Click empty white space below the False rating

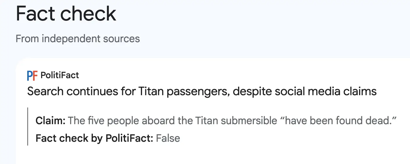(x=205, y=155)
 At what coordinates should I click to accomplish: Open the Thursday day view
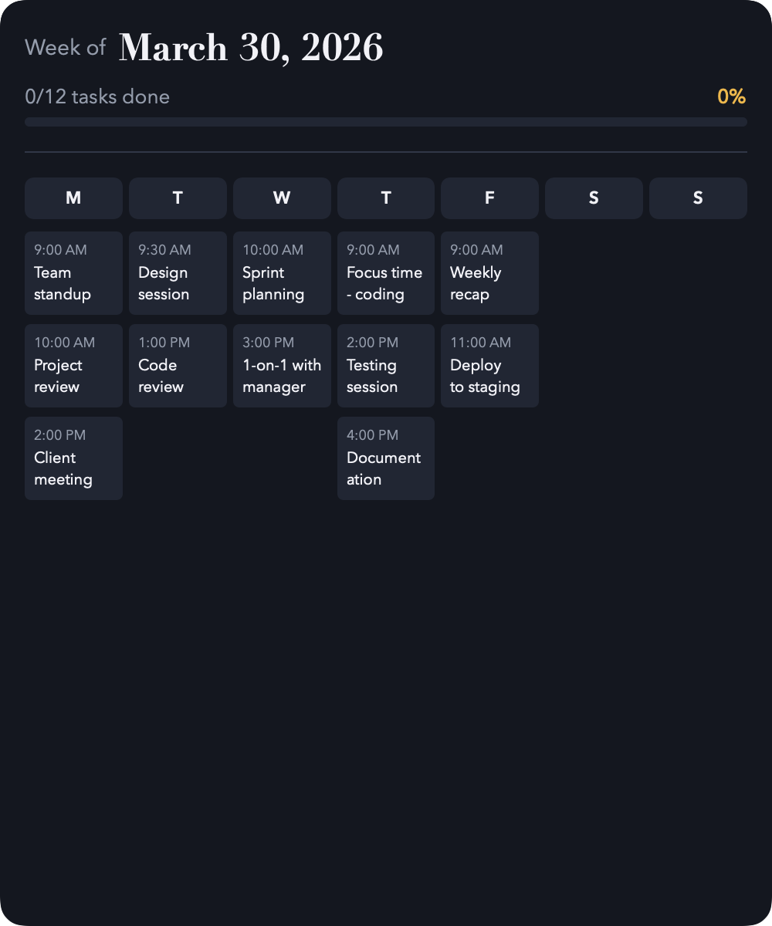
******************************
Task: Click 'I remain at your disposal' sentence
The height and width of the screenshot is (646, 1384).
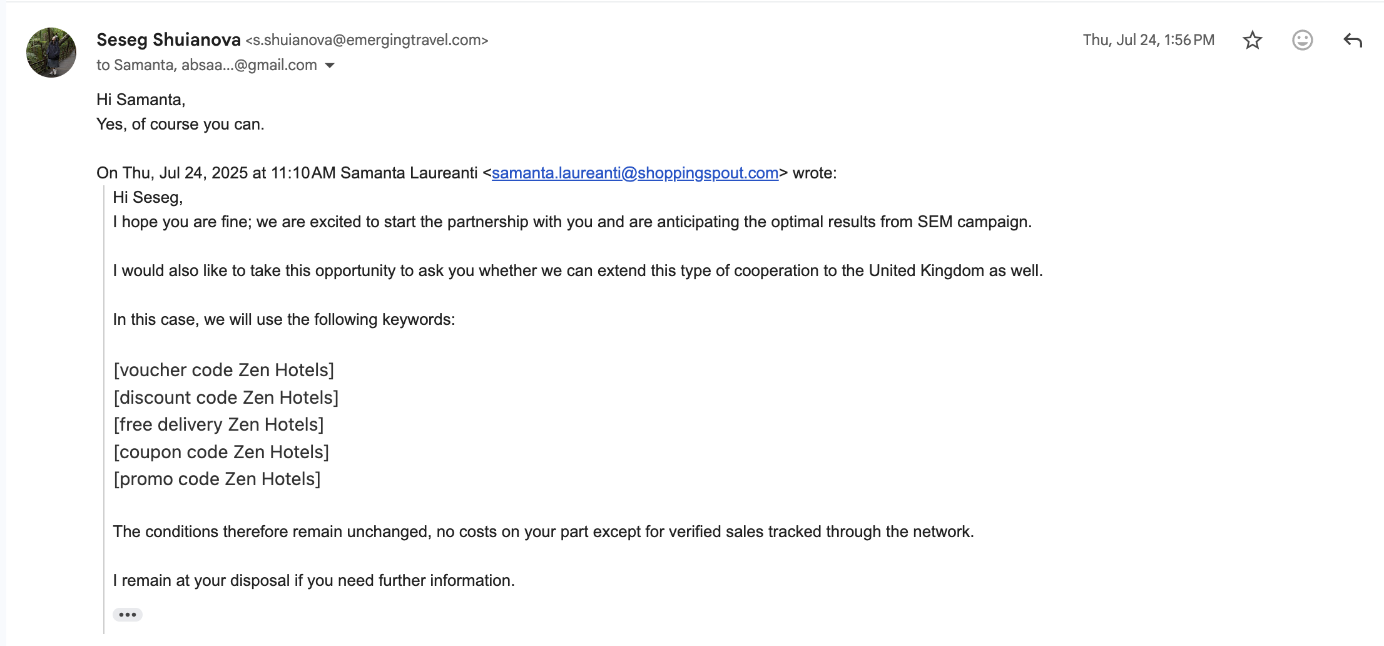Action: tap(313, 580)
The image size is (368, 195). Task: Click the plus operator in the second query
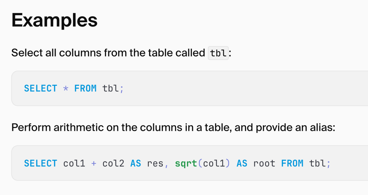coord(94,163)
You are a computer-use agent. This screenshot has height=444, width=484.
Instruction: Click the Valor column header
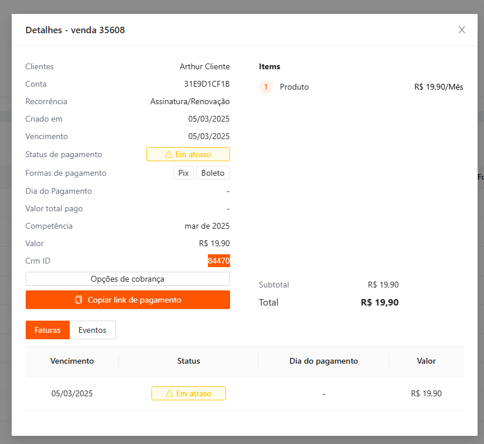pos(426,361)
******************************
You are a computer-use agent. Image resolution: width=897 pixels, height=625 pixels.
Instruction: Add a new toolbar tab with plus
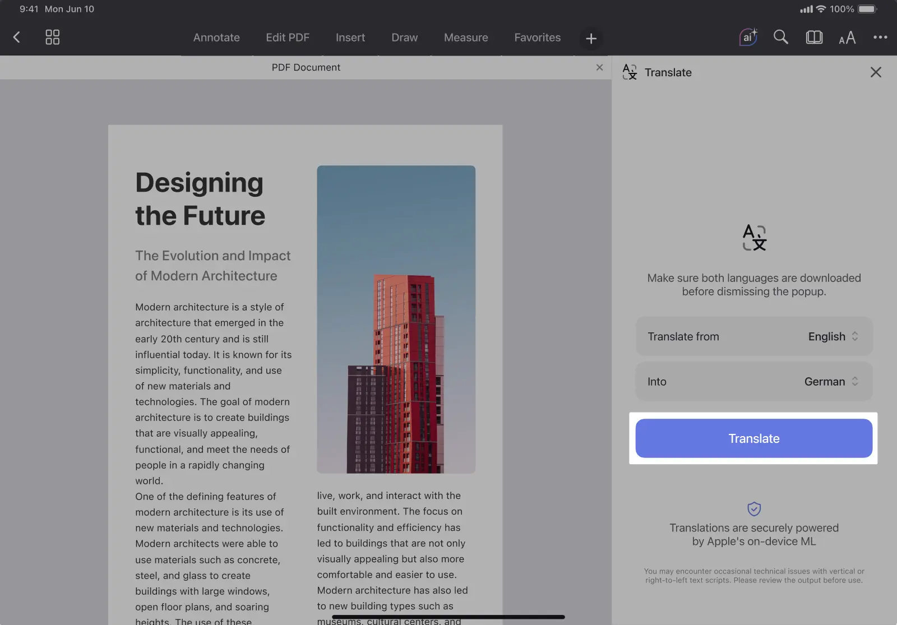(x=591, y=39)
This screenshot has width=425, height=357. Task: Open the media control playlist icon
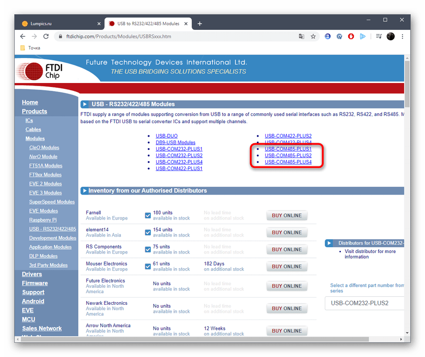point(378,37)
******************************
Return exactly the part of the listing above that opens with the line containing "Click empty white" and closes with the line containing "At what coordinates". Pictures stay out.

Click empty white space below the False rating

(x=205, y=155)
 At what coordinates should I click to accomplish: Open the Thursday day view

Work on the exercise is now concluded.